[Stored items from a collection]
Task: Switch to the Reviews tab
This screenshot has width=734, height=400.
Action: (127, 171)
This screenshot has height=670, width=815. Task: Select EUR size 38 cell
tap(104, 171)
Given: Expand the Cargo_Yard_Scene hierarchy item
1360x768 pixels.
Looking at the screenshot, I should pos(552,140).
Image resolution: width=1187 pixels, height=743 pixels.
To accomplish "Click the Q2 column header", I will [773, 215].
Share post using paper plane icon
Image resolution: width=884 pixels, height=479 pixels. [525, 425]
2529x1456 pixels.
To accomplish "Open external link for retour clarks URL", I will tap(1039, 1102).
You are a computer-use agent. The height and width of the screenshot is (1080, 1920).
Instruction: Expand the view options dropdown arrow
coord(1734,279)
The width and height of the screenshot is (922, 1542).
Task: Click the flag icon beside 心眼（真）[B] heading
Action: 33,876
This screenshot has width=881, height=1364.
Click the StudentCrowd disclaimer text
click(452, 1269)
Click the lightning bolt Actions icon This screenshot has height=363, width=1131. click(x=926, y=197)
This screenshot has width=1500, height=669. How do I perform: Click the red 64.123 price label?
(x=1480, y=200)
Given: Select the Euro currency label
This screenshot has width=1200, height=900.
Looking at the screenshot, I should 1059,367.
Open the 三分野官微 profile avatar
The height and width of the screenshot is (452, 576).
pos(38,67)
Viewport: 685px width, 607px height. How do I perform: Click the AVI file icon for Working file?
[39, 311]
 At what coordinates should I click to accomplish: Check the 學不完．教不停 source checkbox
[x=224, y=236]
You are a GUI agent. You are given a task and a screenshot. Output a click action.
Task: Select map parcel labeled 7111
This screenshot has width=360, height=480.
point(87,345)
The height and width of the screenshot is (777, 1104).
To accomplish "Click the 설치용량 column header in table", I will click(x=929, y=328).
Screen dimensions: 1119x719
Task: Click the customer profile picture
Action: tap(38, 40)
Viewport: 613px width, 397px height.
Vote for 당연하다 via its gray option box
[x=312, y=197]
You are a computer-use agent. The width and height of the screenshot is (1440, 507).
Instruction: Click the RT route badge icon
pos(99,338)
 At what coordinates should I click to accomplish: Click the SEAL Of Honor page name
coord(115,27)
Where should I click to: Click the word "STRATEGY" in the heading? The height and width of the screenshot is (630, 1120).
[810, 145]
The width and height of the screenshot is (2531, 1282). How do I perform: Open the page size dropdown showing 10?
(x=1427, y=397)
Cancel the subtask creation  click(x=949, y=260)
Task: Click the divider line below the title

**Required task**
Extract every line of the entries above and reproduce each one word for word.

**Response to this task**
Task: Switch to the Reviews tab
This screenshot has width=734, height=400.
Action: (127, 171)
This screenshot has height=670, width=815. Task: Select EUR size 38 cell
tap(104, 171)
Given: Expand the Cargo_Yard_Scene hierarchy item
1360x768 pixels.
Looking at the screenshot, I should pos(552,140).
Image resolution: width=1187 pixels, height=743 pixels.
To accomplish "Click the Q2 column header", I will [773, 215].
Share post using paper plane icon
Image resolution: width=884 pixels, height=479 pixels. [525, 425]
2529x1456 pixels.
To accomplish "Open external link for retour clarks URL", I will tap(1039, 1102).
You are a computer-use agent. The height and width of the screenshot is (1080, 1920).
Instruction: Expand the view options dropdown arrow
coord(1734,279)
The width and height of the screenshot is (922, 1542).
Task: Click the flag icon beside 心眼（真）[B] heading
Action: 33,876
This screenshot has width=881, height=1364.
Click the StudentCrowd disclaimer text
click(452, 1269)
Click the lightning bolt Actions icon This screenshot has height=363, width=1131. click(x=926, y=197)
This screenshot has width=1500, height=669. How do I perform: Click the red 64.123 price label?
(x=1480, y=200)
Given: Select the Euro currency label
This screenshot has width=1200, height=900.
Looking at the screenshot, I should 1059,367.
Open the 三分野官微 profile avatar
The height and width of the screenshot is (452, 576).
pos(38,67)
Viewport: 685px width, 607px height. How do I perform: Click the AVI file icon for Working file?
[39, 311]
 At what coordinates should I click to accomplish: Check the 學不完．教不停 source checkbox
[x=224, y=236]
You are a GUI agent. You are given a task and a screenshot. Output a click action.
Task: Select map parcel labeled 7111
This screenshot has width=360, height=480.
point(87,345)
The height and width of the screenshot is (777, 1104).
To accomplish "Click the 설치용량 column header in table", I will click(x=929, y=328).
Screen dimensions: 1119x719
Task: Click the customer profile picture
Action: tap(38, 40)
Viewport: 613px width, 397px height.
Vote for 당연하다 via its gray option box
[x=312, y=197]
You are a computer-use agent. The width and height of the screenshot is (1440, 507).
Instruction: Click the RT route badge icon
pos(99,338)
 At what coordinates should I click to accomplish: Click the SEAL Of Honor page name
coord(115,27)
Where should I click to: Click the word "STRATEGY" in the heading? The height and width of the screenshot is (630, 1120).
[810, 145]
The width and height of the screenshot is (2531, 1282). How do I perform: Open the page size dropdown showing 10?
(x=1427, y=397)
Cancel the subtask creation  click(x=949, y=260)
Task: Click the divider line below the title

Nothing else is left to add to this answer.